Activity list =
**A.** Answer these from the Memoria text:
(i) What framework does the backend use to expose memory operations?
(ii) Which two systems must be run locally to experiment?
(iii) What does the text suggest using instead if you need production-ready agent memory right now?
**B.** From the Memoria text, pull out the passage from "# Write back" to "('RESULTED_IN', outcome)".
**C.** Turn the paragraph of the Memoria text that begins "The lack of a deployed backend" into a short bulleted list that keeps its main facts.

Supplied text =
The FastAPI backend exposes memory operations as RESTful endpoints, allowing agents to write memories during execution and query them for context. The write-back loop is critical: unlike pure RAG where humans curate the knowledge base, agents actively write their own experiences:
# Conceptual agent integration
class MemoriaAgent:
def execute_task(self, task):
# Query relevant past experiences
similar_contexts = self.memoria.query_vector(
embedding=self.embed(task.description),
limit=5
)
related_decisions = self.memoria.query_graph(
pattern="MATCH (d:Decision)-[:RESPONDED_TO]->(e:Error)
WHERE e.type = $error_type
RETURN d, e",
params={'error_type': task.error_type}
)
# Make decision informed by memory
decision = self.decide(task, similar_contexts, related_decisions)
# Execute and observe outcome
outcome = self.execute(decision)
# Write back to memory
self.memoria.store_artifact(
type='decision',
context=task.description,
reasoning=decision.rationale,
outcome=outcome.result,
relationships=[
('RESPONDED_TO', task.trigger_event),
('APPLIED', decision.strategy),
('RESULTED_IN', outcome)
]
)
This architecture enables compound learning: each execution enriches the memory, making future decisions more informed. The agent doesn't just retrieve relevant documents—it retrieves its own lived experience, complete with causal reasoning and outcome tracking.
Gotcha
The project documentation explicitly warns that Memoria is pre-MVP, and this isn't false modesty. Core features around memory pruning and temporal decay are still in development, which is a serious limitation. Without pruning strategies, agent memory will accumulate noise—bad decisions, outdated context, and contradictory learnings. Human memory's strength isn't just remembering but strategically forgetting, and Memoria hasn't solved this yet.
The lack of a deployed backend means you're spinning up Milvus and Neo4j locally for experimentation, which is fine for research but adds operational complexity. For production use, you'd need to solve deployment, backup, memory lifecycle management, and privacy isolation between agents—none of which are addressed. The React frontend exists primarily for visualization during development, not as a production admin interface. If you need agent memory today in a production system, you're essentially adopting Memoria's architecture as inspiration and building the implementation yourself, because the codebase isn't ready to run critical applications.
Verdict
Use if: You're researching agent memory architectures and want to experiment with hybrid vector-graph approaches, you're building an agent system where learning from past decisions is core to the value proposition, or you want to contribute to an open-source project tackling a genuinely hard problem in an architecturally interesting way. Skip if: You need production-ready agent memory right now (use Mem0 or Zep instead), you're building simple chatbots where conversation buffer memory is sufficient, or you're uncomfortable running pre-release software that explicitly warns against production usage. The ideas here are solid, but give it 2-3 months to mature before betting critical systems on it.

Dataset entries =

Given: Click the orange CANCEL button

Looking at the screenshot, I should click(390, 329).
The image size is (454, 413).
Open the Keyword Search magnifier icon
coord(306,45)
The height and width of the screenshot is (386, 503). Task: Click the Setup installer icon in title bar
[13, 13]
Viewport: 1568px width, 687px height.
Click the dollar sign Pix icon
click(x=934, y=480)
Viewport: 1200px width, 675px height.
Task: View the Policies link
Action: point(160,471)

Task-by-task outputs =
**A.**
(i) FastAPI.
(ii) Milvus and Neo4j.
(iii) Mem0 or Zep.

**B.**
# Write back to memory
self.memoria.store_artifact(
type='decision',
context=task.description,
reasoning=decision.rationale,
outcome=outcome.result,
relationships=[
('RESPONDED_TO', task.trigger_event),
('APPLIED', decision.strategy),
('RESULTED_IN', outcome)

**C.**
- With no deployed backend, you have to run Milvus and Neo4j locally to experiment. That is fine for research but adds operational complexity.
- Production use would require solving deployment, backup, memory lifecycle management, and privacy isolation between agents. None of these are addressed.
- The React frontend is mainly for visualization during development, not a production admin interface.
- To get agent memory in a production system today, you would take Memoria's architecture as inspiration and build the implementation yourself, because the codebase isn't ready for critical applications.